# Provided material
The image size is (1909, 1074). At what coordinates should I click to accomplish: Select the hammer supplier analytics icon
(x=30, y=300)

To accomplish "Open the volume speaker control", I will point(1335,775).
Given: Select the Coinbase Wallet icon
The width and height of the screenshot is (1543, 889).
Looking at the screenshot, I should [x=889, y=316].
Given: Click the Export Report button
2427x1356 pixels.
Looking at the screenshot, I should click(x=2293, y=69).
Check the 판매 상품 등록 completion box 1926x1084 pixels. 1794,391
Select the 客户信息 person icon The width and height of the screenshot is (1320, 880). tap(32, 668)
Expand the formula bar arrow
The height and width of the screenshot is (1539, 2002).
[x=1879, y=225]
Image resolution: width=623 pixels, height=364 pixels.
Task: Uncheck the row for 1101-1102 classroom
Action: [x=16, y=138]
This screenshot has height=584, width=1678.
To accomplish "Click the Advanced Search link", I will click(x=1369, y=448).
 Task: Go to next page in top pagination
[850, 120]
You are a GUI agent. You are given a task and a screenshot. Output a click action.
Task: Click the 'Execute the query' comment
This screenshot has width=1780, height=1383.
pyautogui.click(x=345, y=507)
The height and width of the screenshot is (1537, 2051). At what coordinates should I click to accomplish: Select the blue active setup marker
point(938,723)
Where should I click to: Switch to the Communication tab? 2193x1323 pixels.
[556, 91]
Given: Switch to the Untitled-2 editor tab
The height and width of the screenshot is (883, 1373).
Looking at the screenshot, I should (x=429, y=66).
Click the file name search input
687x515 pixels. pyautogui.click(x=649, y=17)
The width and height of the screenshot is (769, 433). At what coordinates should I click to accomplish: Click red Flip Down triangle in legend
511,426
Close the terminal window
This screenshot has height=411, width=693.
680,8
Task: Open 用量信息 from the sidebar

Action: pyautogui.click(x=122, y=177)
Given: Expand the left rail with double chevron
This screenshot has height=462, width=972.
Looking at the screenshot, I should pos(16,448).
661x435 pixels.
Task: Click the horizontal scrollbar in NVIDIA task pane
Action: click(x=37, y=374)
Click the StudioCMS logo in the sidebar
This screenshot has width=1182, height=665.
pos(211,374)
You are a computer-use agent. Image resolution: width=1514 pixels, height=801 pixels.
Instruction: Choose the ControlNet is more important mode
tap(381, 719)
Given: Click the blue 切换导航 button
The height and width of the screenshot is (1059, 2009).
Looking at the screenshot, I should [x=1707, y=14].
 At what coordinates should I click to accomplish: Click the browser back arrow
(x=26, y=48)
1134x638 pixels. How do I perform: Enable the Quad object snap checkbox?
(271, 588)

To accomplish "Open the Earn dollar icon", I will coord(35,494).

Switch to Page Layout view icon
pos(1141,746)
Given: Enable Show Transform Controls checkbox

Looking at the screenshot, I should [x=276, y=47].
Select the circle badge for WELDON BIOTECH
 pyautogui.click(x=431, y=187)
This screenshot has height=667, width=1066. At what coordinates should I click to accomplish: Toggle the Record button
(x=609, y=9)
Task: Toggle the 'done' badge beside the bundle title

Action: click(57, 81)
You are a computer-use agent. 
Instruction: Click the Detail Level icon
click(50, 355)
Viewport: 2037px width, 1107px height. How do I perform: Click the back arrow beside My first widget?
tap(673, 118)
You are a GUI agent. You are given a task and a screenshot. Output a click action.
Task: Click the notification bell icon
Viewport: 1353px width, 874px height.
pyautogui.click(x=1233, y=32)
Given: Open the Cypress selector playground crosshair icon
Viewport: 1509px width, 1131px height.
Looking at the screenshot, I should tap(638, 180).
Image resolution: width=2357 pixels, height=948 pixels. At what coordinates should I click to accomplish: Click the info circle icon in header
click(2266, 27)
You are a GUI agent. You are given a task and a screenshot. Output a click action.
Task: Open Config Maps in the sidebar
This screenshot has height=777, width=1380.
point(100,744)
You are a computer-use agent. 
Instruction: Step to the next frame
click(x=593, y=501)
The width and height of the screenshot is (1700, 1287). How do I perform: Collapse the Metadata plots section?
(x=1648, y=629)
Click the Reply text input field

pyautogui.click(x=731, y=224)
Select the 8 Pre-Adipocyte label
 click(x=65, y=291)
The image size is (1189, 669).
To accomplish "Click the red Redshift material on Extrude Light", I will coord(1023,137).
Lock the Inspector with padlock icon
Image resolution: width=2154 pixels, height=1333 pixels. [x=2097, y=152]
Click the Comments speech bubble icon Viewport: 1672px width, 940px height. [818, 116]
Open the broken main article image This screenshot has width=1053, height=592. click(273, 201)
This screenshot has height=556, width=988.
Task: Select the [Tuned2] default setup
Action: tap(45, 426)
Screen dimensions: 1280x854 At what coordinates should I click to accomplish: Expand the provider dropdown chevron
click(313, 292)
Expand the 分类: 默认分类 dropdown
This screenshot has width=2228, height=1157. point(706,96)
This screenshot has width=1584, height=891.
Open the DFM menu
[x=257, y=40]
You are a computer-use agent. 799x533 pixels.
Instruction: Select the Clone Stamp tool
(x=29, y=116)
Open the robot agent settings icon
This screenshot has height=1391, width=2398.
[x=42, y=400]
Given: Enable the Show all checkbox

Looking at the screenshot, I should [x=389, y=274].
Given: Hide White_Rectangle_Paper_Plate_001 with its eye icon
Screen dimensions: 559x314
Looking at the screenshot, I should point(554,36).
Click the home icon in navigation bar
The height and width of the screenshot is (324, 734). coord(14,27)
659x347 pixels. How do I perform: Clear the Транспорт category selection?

# To do
From the records above, copy each line where the word "will" can be found.

# Exercise solution
To accomplish "Open the volume speaker control", I will point(1335,775).
To accomplish "Click the Advanced Search link", I will click(x=1369, y=448).
To accomplish "Open the Earn dollar icon", I will coord(35,494).
To accomplish "Click the red Redshift material on Extrude Light", I will coord(1023,137).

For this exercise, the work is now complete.